(Sorry, if this looks like crossposting, but all CCs look sensible)
I'm speaking up on behalf of glademm, the (separate) C++ code/project generator for glade. And I like the _choice_ to use generated code.
Owen Taylor wrote:
If you generate C code with glade:
- You get C code which isn't related to how you write code by hand. But if you don't know better, you'll copy anyways. (Why is this code calling gtk_widget_set_name() and ref'ing every widget?)
- You get the typical code generation problem that once you edit it, you risk problems if you generate code again.
- You get something you can't check into source control reliably.
- You go to experienced GTK+ programmers for help, and they look at you blankly.
I can't speak in favor of the generated C code (I always found the above problems very valid), but for C++ and glademm I found these problems solved.
(Except for the fourth point, you need some glademm knowledge to solve glademm problems/bugs, gtkmm only knowledge might help you but is not always sufficient).
The only reason I was ever tempted to use libglade _internally_ as an optional drop in replacement (_transparently_ to any program code!) was it's good gnome widget support. With C++ it should not make any difference to your program code whether the actual widgets are created by libglade(mm) or by gtkmm (generated code).

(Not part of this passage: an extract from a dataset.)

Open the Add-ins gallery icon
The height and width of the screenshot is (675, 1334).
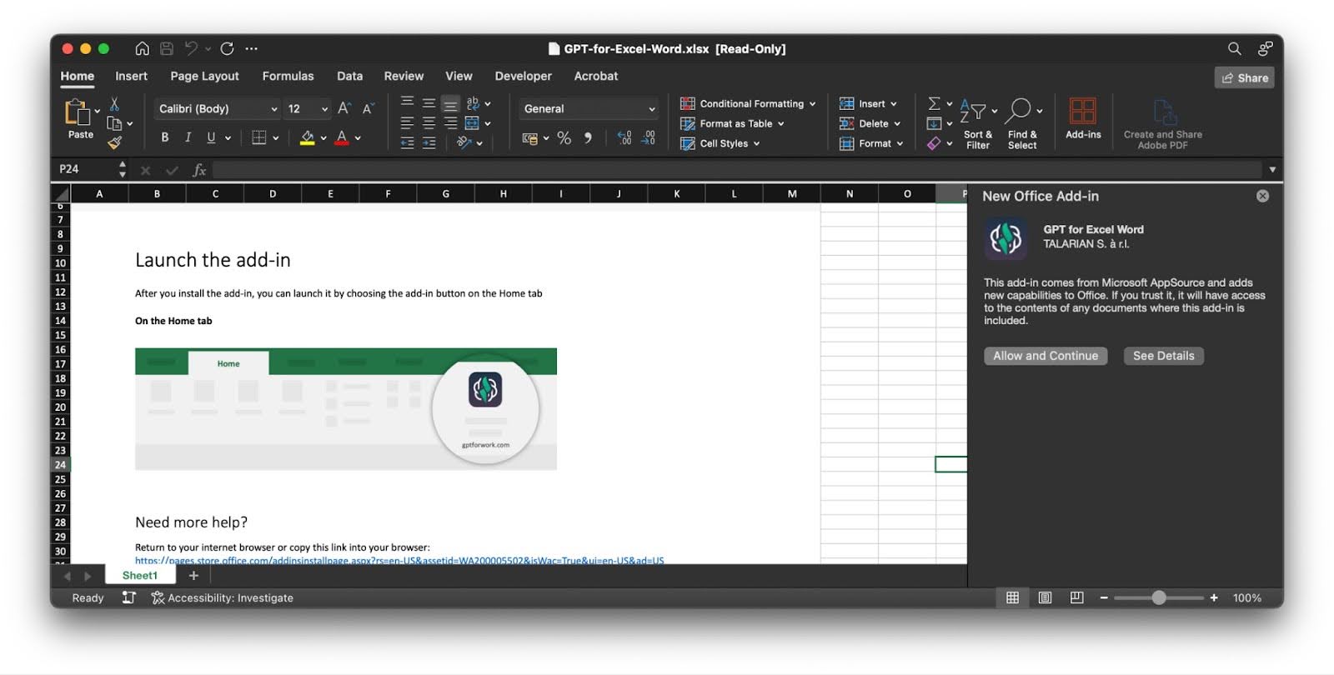(x=1082, y=112)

To support these claims I promise to finish the libglade option in glademm this week: generate your program's skeleton by glademm and use libglade or generated code by choice.

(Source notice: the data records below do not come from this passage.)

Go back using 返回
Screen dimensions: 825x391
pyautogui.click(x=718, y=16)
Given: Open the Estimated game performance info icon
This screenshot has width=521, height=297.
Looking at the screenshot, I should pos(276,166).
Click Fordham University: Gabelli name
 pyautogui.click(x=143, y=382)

Libglade is a development methology we can support, because it gets used extensively for real apps. There may be full scale apps using generated glade code, but certainly not many of them.
I can name a lot of apps using glademm generated code. There _are_ reasons for generated code:
- a single binary is enough, no need to ship .glade and image files seperately, install them to a known location and find them at runtime.

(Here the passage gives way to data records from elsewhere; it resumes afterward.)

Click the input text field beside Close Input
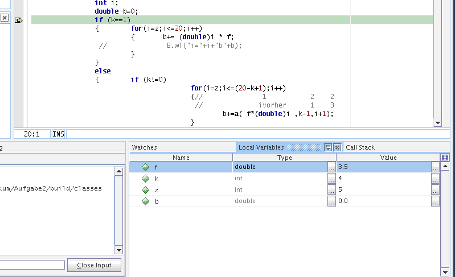The height and width of the screenshot is (277, 455). point(32,265)
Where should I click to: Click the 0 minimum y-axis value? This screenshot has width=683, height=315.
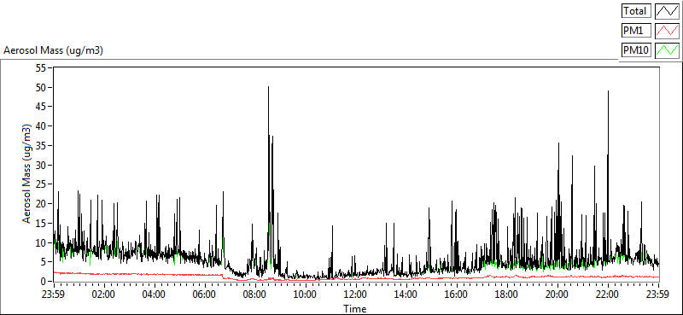point(44,282)
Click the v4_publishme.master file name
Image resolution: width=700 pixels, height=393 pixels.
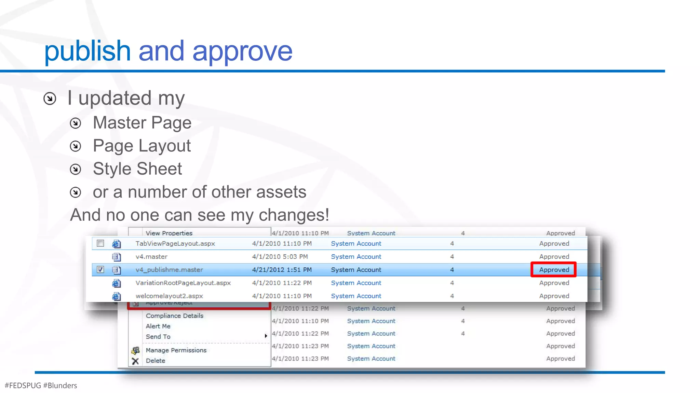click(x=169, y=270)
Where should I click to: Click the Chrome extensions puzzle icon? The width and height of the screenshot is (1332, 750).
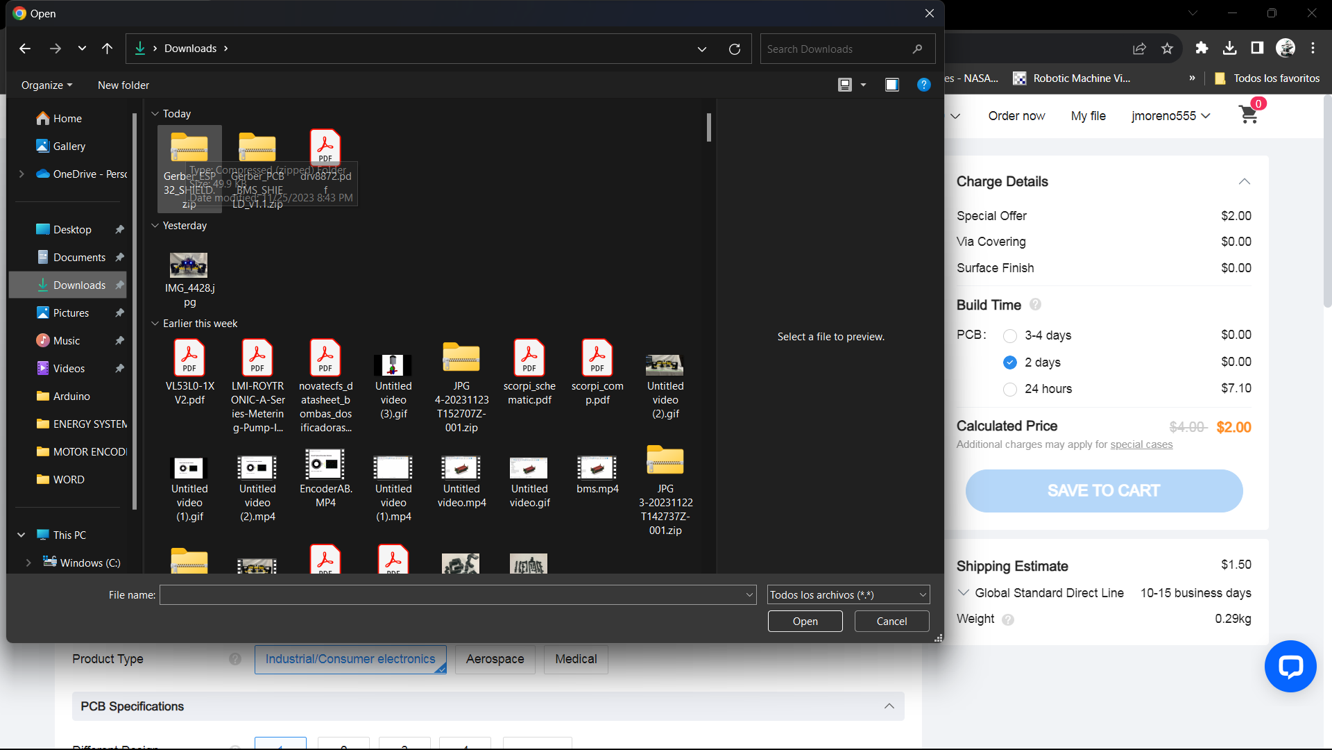pos(1202,48)
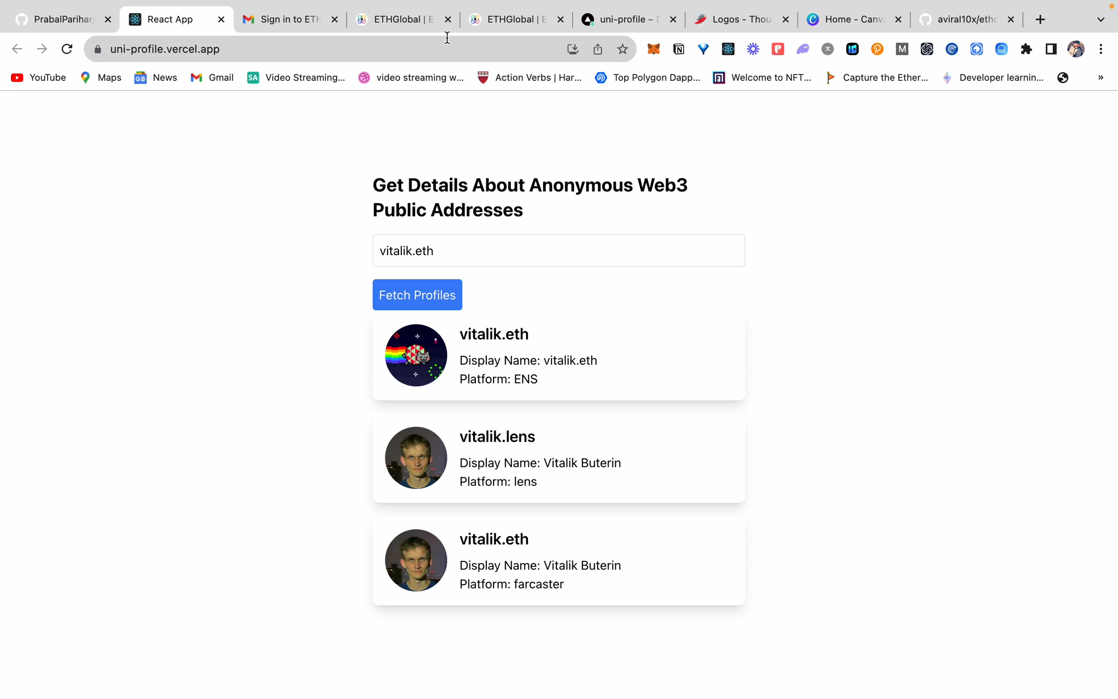Open the Extensions puzzle piece menu
This screenshot has height=699, width=1118.
pyautogui.click(x=1026, y=49)
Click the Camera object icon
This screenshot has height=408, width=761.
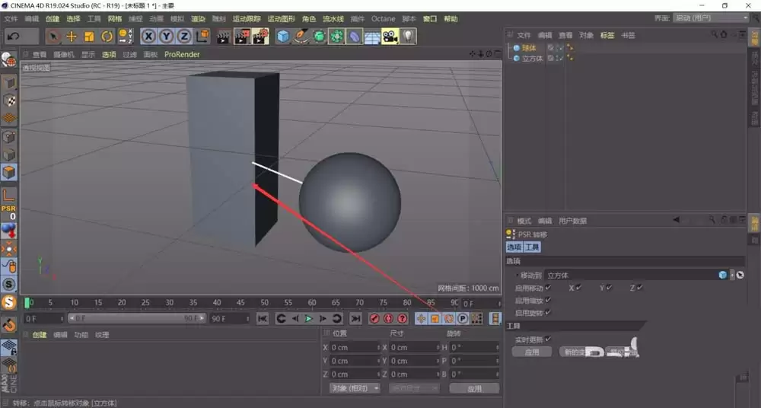click(x=390, y=36)
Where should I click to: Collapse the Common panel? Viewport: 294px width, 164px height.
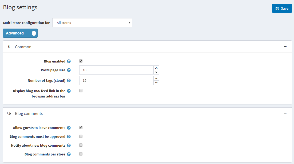pyautogui.click(x=285, y=47)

- no user can mess up your program's user interface by editing/deleting the .glade/image files (this is clearly a pro and a con!)
Makes sense to me; we had
Don't use glade to generate code, use libglade!
for C I can't disagree, but I would love to have the option to switch between libglade and generated code (statically linked in widgets) without having to change a single line of the program. Since this is feasible with C++, it should be possible for C, too. Perhaps a nice project for a volunteer? (I don't care about C code)
A separation of GUI designer and code generator would benefit glade-[123] IMHO. (IIRC glade-3 does take this road)
The comment about IDE integration is basically that if the source
code editing is integrated with the widget editing, then things can work better:
- You can click on a widget, and edit its callbacks - Source code editing is relatively constrained, because the tool you are using to do it knows about the GUI.
I'm all in favor of IDE integration, but personally I don't need it at all. GUI and program code (callbacks) are well separated by glademm (IMHO of course).